■ WHAT YOU ARE ASKED TO DO: Beneath this task is a listing; retype all of it exactly.

[Start of section]

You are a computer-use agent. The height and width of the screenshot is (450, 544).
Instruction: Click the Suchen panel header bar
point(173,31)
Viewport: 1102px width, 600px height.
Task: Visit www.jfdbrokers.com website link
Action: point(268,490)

[End of section]

■ REPLY TO THE TASK:
You are a computer-use agent. The height and width of the screenshot is (450, 544).
Instruction: Click the Suchen panel header bar
point(173,31)
Viewport: 1102px width, 600px height.
Task: Visit www.jfdbrokers.com website link
Action: point(268,490)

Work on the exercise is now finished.